X

YouTube Passes 1 Billion Auto-Captioned Videos

YouTube tries to automatically caption most videos using specially-built speech recognition technology with varying rates of success and accuracy, but the fact that the service now boasts over 1 billion videos with automatically generated captions is nothing to sneeze at. The service takes a while to caption each video, but the billion videos that it has managed to caption thus far represent a significant chunk of the 300 million or so new videos that crop up each year. Counting in the large amount of videos that aren’t in languages that YouTube can caption, contain music without lyrics or with lyrics in an incompatible language, videos that YouTube Heroes decide to caption by hand, and the YouTube videos that have little to no speech, the estimated percent of coverage gets pretty impressive.

Those captions are not just spreading out to more videos, though; they’re also getting more and more accurate each day.
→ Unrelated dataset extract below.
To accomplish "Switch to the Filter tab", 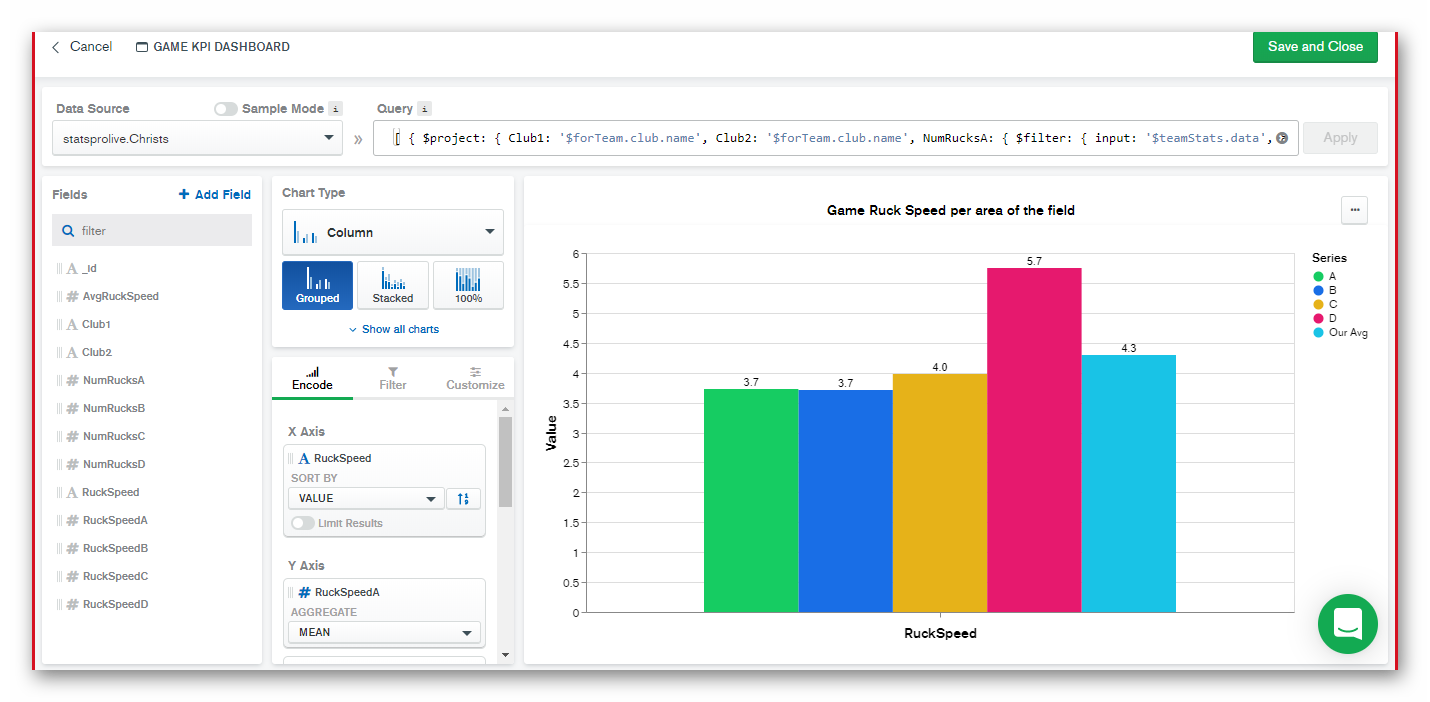I will (x=393, y=377).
YouTube’s auto captioning algorithm is based not only on speech recognition, but on machine learning. As it is fed more and more data, and the parts of it that can be improved manually are tweaked by experienced coders, YouTube’s ability to automatically caption videos is getting better and better. This can be seen in the two example photos attached below, with one featuring an inaccurate caption that shows the system taking some time to catch up and getting a number of words wrong. For people who are deaf or hard of hearing, as well as people who normally tend to watch YouTube videos in environments where they either shouldn’t have the sound on or can’t hear it, this is a pretty big deal.
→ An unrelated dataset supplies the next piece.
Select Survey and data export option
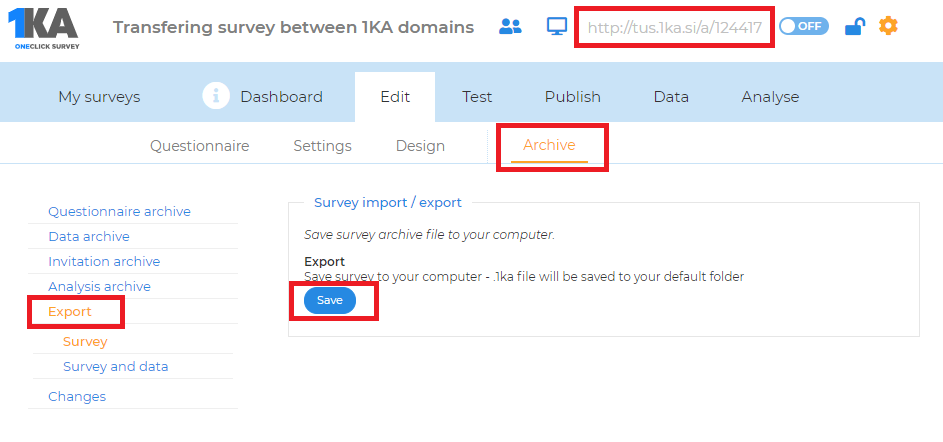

Automated captions do happen through machine learning magic, but they actually have a bit of help in learning and in making captions as accurate as possible. When a video has been automatically captioned, the video’s uploader has a chance to review the captions. If a creator chooses to do so, they can help with correcting the captions, which in turn feeds the captioning bot more data about not only what different speech sounds like and what words it correlates to, but where its own flaws lie, what tendencies it needs to correct, and how best to improve.